A population of ultraviolet-dim protoclusters detected in absorption

TL;DR

This study uses Lyman-alpha absorption in galaxy spectra to identify and analyze distant protoclusters, revealing many are underluminous in UV and may be influenced by early environmental effects.

Contribution

It introduces a novel absorption-based method to detect protoclusters independent of galaxy brightness, uncovering many previously unknown structures at high redshift.

Findings

Most absorption-selected structures are underluminous in UV.

Many candidate protoclusters contain fewer galaxies than expected.

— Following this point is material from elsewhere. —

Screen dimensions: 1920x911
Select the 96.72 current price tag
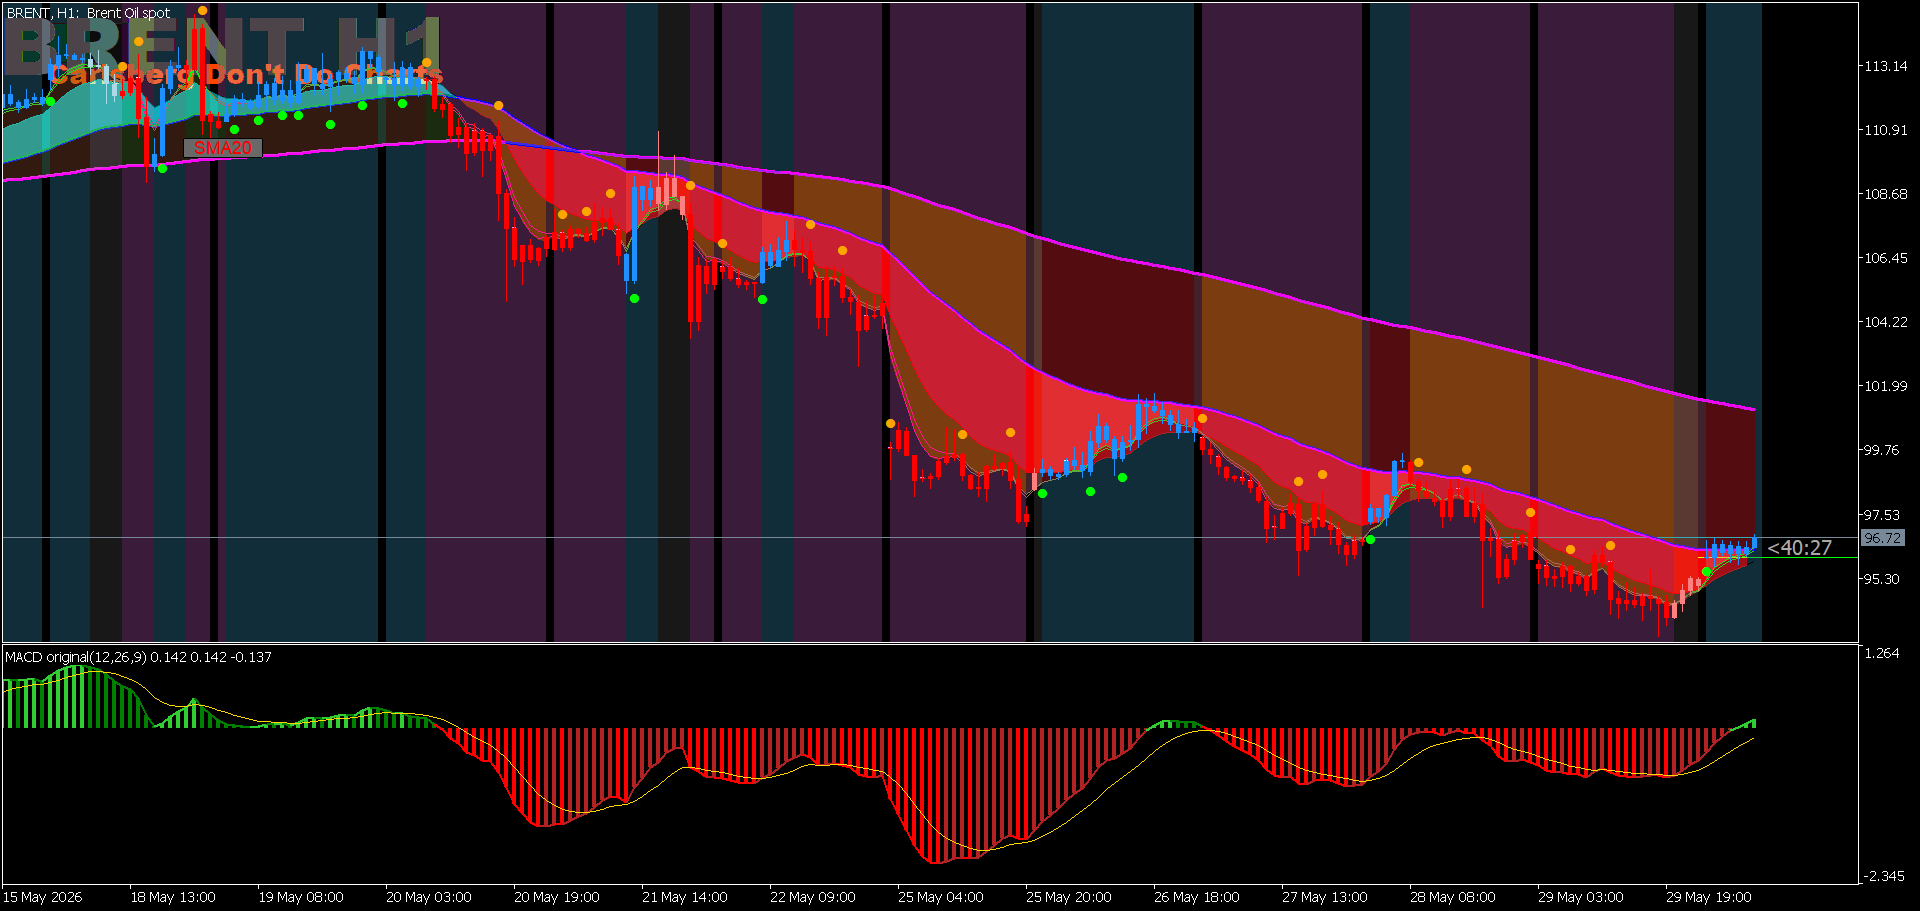[1883, 538]
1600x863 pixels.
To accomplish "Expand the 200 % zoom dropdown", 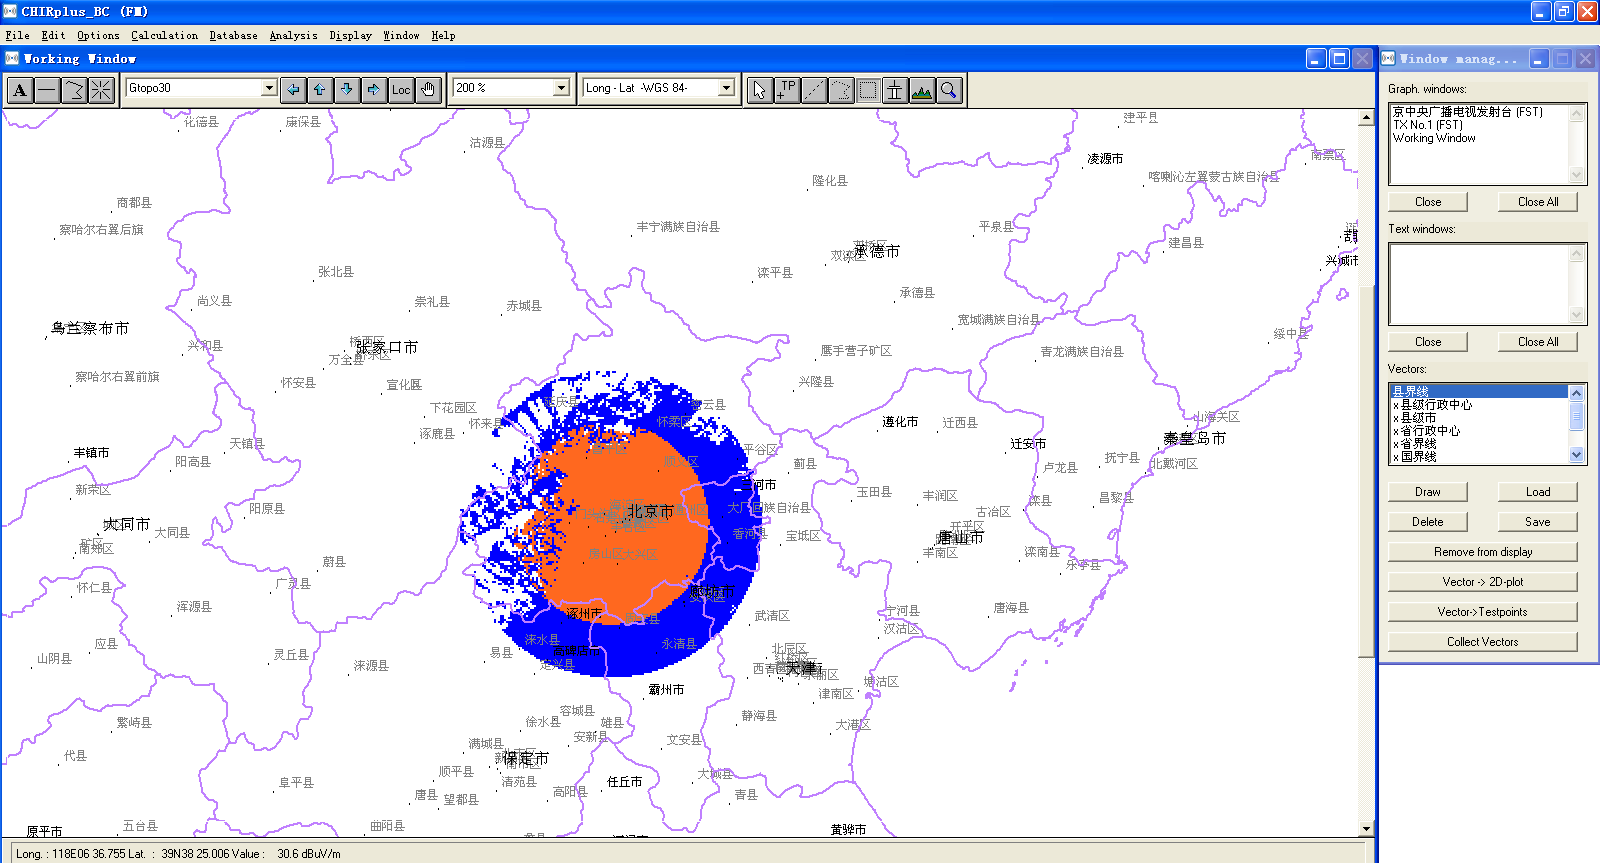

Environmental effects may suppress star formation or increase dust in protocluster galaxies.

Abstract

Galaxy protoclusters, which will eventually grow into the massive clusters we see in the local universe, are usually traced by locating overdensities of galaxies. Large spectroscopic surveys of distant galaxies now exist, but their sensitivity depends mainly on a galaxy's star formation activity and dust content rather than its mass. Tracers of massive protoclusters that do not rely on their galaxy constituents are therefore needed. Here we report observations of Lyman-$\alpha$ absorption in the spectra of a dense grid of background galaxies, which we use to locate a substantial number of candidate protoclusters at redshifts 2.2-2.8 via their intergalactic gas. We find that the structures producing the most absorption, most of which were previously unknown, contain surprisingly few galaxies compared to the dark matter content of their analogs in cosmological simulations. Nearly all are expected to be protoclusters, and we infer that half of their expected galaxy members are missing from our survey because they are unusually dim at rest-frame ultraviolet wavelengths. We attribute this to an unexpectedly strong and early influence of the protocluster environment on the evolution of these galaxies that reduced their star formation or increased their dust content.